提示文:
本発明に係るトナー母体粒子は、ドメイン・マトリクス構造を有している。ドメイン・マトリクス構造とは、海島構造ともいい、海島構造とは、図1に示すように、トナー母体粒子1の連続相(連続相がマトリクス2であり、海を表す領域である)中に、閉じた界面(相と相との境界)を有する島状の相(ドメイン3)が存在する構造のものをいう。すなわち、ドメイン・マトリクス構造とは、相互に非相溶性の複数(例えば2種)の樹脂成分を混合した場合、混合物の高次構造として、樹脂成分の片方が連続する相(海)の中に、もう一方が島状又は粒子状に散在している構造をいう。すなわち、一方の樹脂がマトリクスに相当する連続相(海)となり、他方がドメインに相当する島状の独立相(分散相)となることで形成される構造をいう。
以下、結晶性ポリエステル樹脂、非晶性ポリエステル樹脂及びスチレン−アクリル樹脂について説明する。
本発明における結晶性ポリエステル樹脂の「結晶性」とは、示差走査熱量測定(DSC)において、階段状の吸熱変化ではなく、明確な吸熱ピークを有することを示し、具体的には昇温速度10℃/分で測定した際の吸熱ピークの半値幅が10℃未満であるものを結晶性ポリエステル樹脂という。
多価カルボン酸誘導体としては、多価カルボン酸のアルキルエステル、酸無水物及び酸塩化物が例示でき、多価アルコール誘導体としては、多価アルコールのエステル化合物及びヒドロキシカルボン酸が例示できる。
結晶性ポリエステル樹脂の融点は、示差熱量分析装置(DSC)により測定することができる。

データ部分:

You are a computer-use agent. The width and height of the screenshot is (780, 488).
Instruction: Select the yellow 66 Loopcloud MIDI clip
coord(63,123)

取り組む課題: トナー母体粒子についての文章を、最後の文のすぐ後から書き継いでもらえますか。

記述回答:
例えば、DSC−7示差走査カロリメーター(パーキンエルマー社製)、TAC7/DX熱分析装置コントローラー(パーキンエルマー社製)を用いて行うことができる。具体的には、試料4.50mgをアルミニウム製パン(KITNo.0219−0041)に封入し、これを「DSC−7」のサンプルホルダーにセットし、リファレンスの測定には空のアルミニウム製パンを使用し、測定温度0〜200℃で、昇温速度10℃/分、降温速度10℃/分の測定条件で、Heat−Cool−Heatの温度制御を行い、その2nd.Heatにおけるデータを取得する。融点は、吸熱ピークのピークトップの温度とする。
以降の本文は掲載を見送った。